Jake Paul’s loss to Anthony Joshua ended violently, but not everyone watching felt the story was that simple.
While Joshua ultimately stopped Paul with a crushing right hand in the sixth round, former UFC bantamweight champion Aljamain Sterling came away puzzled by how long the contest lasted and how it played out before the finish. Speaking on his YouTube channel, Sterling focused less on the knockout itself and more on what happened in the rounds leading up to it.
“Where are the lines?”
Sterling’s main concern was Joshua’s inability, or unwillingness, to close distance earlier against a much less experienced boxer.

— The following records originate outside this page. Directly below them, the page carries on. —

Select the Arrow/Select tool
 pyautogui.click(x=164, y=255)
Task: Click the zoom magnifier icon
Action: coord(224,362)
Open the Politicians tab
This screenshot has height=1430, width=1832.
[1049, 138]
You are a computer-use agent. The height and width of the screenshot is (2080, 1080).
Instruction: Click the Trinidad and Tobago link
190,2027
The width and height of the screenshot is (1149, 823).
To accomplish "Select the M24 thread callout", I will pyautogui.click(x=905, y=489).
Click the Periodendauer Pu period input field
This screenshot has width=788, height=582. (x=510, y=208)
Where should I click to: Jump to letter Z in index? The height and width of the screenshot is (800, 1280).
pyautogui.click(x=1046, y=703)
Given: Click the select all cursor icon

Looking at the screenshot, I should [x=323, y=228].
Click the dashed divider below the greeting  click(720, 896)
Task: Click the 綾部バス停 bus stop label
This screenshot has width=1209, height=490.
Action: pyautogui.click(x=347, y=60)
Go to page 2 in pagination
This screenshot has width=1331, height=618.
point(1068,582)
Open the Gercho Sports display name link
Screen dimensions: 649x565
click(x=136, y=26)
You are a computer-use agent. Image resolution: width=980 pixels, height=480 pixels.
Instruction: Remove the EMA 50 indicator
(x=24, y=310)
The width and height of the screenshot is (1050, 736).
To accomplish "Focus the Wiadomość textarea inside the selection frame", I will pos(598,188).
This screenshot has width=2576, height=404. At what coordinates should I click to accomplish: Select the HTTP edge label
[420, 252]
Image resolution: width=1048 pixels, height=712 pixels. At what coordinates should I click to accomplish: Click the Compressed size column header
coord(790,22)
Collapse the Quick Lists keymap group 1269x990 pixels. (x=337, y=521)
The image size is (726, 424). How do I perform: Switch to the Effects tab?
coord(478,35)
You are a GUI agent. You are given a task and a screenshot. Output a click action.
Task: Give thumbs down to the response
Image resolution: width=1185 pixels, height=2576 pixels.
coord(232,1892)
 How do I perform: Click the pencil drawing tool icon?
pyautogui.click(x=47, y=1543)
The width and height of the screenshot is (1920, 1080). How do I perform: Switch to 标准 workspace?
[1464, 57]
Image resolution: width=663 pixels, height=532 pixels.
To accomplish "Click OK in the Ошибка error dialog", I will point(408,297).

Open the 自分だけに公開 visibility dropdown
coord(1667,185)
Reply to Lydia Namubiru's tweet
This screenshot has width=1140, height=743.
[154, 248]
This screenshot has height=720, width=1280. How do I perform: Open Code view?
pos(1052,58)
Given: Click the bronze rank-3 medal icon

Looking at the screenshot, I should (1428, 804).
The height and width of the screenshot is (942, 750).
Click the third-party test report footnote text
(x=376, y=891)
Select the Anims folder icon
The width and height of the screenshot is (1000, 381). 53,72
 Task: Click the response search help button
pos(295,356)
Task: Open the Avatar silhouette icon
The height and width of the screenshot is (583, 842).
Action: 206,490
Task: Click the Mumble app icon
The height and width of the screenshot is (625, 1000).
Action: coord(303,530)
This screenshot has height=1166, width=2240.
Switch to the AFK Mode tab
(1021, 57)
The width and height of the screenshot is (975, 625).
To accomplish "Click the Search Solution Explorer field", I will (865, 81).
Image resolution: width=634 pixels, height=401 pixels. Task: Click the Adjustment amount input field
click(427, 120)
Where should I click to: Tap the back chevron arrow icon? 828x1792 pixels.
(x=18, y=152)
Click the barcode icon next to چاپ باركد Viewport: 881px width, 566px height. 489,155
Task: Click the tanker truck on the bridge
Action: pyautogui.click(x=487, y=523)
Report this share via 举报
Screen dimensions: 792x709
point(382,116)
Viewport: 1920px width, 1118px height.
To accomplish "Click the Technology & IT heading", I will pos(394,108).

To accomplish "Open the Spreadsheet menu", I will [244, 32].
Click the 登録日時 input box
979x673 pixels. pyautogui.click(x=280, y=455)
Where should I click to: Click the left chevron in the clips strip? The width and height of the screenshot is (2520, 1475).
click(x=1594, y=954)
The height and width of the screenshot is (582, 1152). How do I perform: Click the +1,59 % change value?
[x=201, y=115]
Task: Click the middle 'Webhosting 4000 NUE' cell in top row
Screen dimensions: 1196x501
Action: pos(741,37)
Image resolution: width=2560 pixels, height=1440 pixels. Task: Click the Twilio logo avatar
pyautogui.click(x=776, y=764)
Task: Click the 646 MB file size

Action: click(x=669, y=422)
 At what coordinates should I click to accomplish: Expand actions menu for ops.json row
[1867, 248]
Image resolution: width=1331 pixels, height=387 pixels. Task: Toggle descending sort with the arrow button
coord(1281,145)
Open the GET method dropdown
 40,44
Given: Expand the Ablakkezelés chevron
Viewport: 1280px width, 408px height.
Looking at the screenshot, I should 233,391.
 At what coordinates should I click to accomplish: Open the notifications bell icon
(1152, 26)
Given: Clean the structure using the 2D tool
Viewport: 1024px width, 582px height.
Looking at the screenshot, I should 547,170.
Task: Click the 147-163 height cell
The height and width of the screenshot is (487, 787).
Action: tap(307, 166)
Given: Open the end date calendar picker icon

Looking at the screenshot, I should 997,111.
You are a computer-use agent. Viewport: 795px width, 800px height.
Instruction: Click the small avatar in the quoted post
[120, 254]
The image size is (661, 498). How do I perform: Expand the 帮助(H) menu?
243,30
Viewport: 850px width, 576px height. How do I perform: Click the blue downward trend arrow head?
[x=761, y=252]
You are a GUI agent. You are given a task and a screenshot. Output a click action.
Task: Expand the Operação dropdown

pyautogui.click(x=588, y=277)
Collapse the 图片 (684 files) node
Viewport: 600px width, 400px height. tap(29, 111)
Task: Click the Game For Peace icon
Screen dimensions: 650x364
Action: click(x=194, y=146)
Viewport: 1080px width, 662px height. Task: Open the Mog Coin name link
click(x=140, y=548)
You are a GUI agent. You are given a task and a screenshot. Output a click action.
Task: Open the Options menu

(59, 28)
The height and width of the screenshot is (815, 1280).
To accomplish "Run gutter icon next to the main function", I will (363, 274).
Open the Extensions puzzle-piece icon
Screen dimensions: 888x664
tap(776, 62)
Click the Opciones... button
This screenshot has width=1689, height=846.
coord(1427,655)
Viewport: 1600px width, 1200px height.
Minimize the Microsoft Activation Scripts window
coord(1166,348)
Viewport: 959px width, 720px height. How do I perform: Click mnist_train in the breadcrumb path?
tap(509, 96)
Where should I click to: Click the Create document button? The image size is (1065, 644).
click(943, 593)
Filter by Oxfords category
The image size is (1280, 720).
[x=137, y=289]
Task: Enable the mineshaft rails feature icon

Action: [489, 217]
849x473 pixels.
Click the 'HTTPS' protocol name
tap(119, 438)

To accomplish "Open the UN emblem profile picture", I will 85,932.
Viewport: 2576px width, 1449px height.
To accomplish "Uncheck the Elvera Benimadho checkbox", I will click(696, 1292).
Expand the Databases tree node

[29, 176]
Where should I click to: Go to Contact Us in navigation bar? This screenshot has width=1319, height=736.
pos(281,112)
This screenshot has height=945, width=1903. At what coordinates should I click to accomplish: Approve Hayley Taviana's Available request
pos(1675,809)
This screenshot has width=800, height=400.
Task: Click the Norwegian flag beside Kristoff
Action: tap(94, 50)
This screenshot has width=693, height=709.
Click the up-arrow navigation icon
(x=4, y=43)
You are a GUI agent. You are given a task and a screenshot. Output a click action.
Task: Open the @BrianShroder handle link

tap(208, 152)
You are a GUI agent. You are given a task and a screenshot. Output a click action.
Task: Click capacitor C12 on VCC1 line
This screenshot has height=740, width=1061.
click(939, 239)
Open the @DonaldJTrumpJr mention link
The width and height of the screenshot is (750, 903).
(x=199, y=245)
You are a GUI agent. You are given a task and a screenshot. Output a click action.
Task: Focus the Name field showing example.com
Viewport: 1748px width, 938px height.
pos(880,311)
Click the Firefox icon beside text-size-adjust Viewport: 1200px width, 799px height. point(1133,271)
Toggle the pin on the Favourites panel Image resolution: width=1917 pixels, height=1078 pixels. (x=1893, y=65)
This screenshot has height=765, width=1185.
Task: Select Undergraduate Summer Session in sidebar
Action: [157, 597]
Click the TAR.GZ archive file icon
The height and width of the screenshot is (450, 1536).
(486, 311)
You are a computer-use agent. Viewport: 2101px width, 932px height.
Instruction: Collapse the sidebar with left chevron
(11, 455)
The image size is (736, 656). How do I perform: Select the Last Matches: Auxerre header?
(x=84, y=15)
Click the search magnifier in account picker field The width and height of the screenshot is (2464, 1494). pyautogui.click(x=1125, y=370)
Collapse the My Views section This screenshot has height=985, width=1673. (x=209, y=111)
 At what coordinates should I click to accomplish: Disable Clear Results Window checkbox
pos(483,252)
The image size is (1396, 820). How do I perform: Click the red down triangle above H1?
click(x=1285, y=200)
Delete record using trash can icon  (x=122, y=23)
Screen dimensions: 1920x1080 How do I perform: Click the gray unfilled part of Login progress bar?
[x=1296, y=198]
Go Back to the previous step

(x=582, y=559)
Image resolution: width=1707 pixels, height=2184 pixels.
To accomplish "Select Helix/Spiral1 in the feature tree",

“My direct thing when I was watching this was, where are the lines?” Sterling said. “Because it felt like, you’ve got this Olympic-level, high-caliber level, world-class boxer in Anthony Joshua, who looks like he’s playing with his food, and people are sitting there eating it up like, ‘Oh, Jake’s doing a really good job. He’s moving his feet. He’s staying away.’”
To Sterling, the movement and survival tactics used by Paul did not fully explain why Joshua struggled to trap him.
“I’m just like, ‘Oh, you’re telling me this guy forgot how to cut the ring off?’” Sterling added.
Experience gap raises eyebrows
Joshua entered the fight with years of championship-level experience against elite heavyweights. Sterling believes that background should have shown itself far earlier.
“The way I feel, is that there’s just no way a guy of his caliber, of Anthony Joshua’s caliber of boxing, all the experience he has fighting all these other world-class guys, because we’ve seen how he fights them, and then Jake Paul comes in there,” Sterling said.
While Sterling acknowledged Paul’s improvement and athleticism, he drew a hard line between a developing boxer and a proven heavyweight champion.
“He’s pretty skilled for a guy at his level, for how long he’s been boxing, but not heavyweight level. Not fighting a guy who’s as well-decorated as Anthony Joshua.”
No accusations, just skepticism
Sterling stopped short of alleging wrongdoing or scripted outcomes. Instead, his critique centered on expectations. From his perspective, the fight looked less like a dominant heavyweight performance and more like a bout that drifted until the ending arrived.
Joshua’s eventual knockout left no doubt about power or damage. Paul suffered a broken jaw and required surgery, eliminating any serious suggestion that the finish itself lacked authenticity. Still, Sterling’s comments reflect a broader reaction among fans who questioned why the contest reached the later rounds at all.
Without confirmation from Joshua or contractual details becoming public, those questions remain unanswered. What is clear is that the fight continues to generate debate long after the final punch landed.